The answer must be an exact copy of the lines from the one containing "Task: Open the A4 page size dropdown" through the last line of the records, with no pictures.

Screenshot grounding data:
┏━━

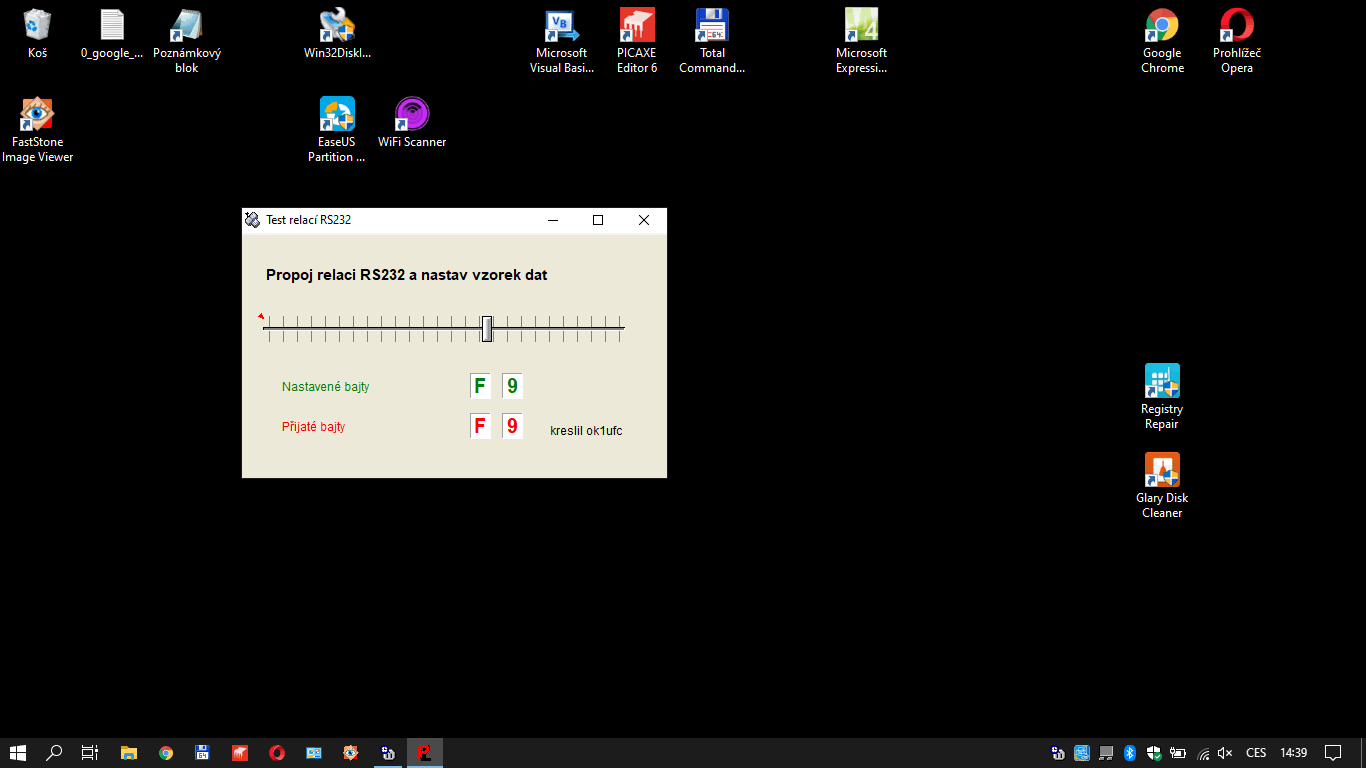The height and width of the screenshot is (768, 1366).
Task: Launch WiFi Scanner
Action: pyautogui.click(x=411, y=112)
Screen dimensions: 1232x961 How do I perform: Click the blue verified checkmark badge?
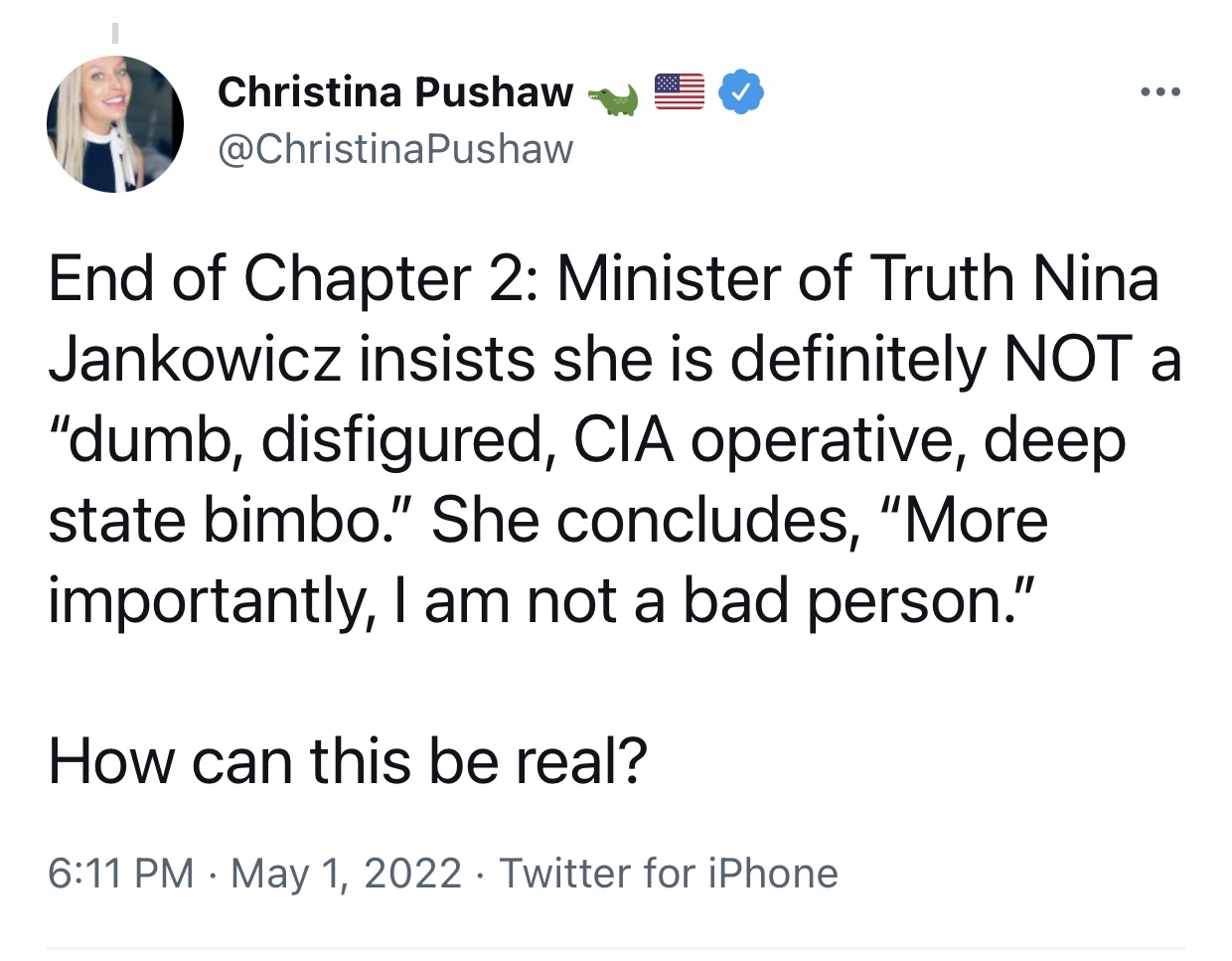[741, 92]
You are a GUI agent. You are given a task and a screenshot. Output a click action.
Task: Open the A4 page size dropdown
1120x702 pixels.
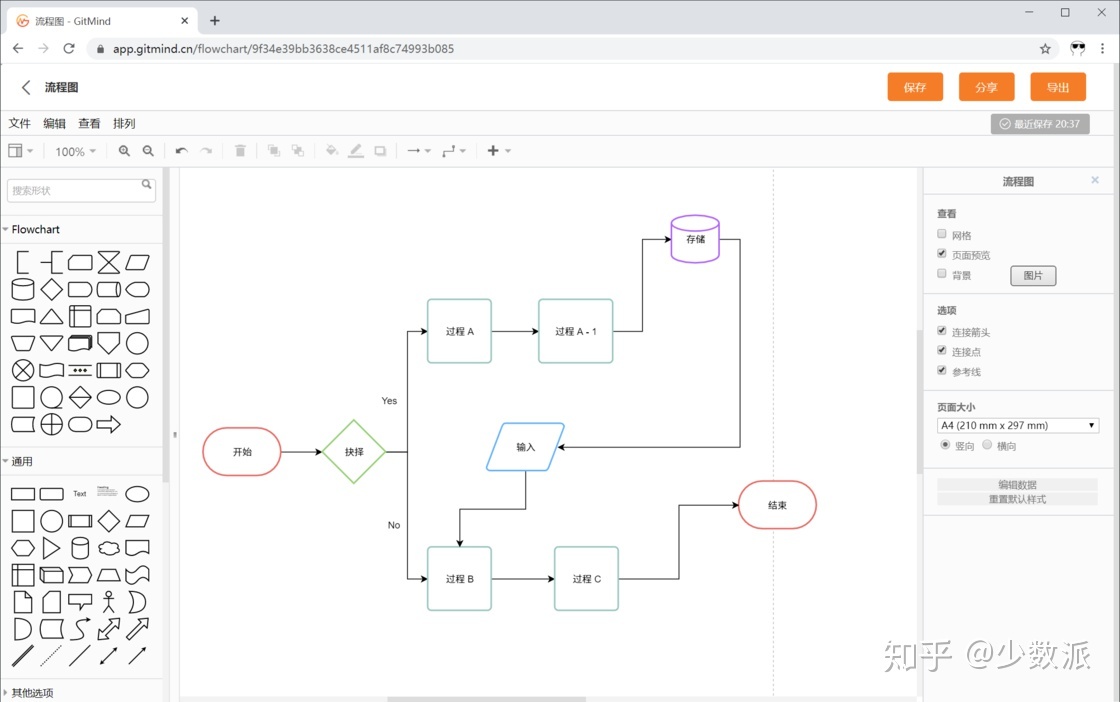[1017, 426]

┗━━

Solution to this task =
Task: Open the A4 page size dropdown
1120x702 pixels.
[1017, 426]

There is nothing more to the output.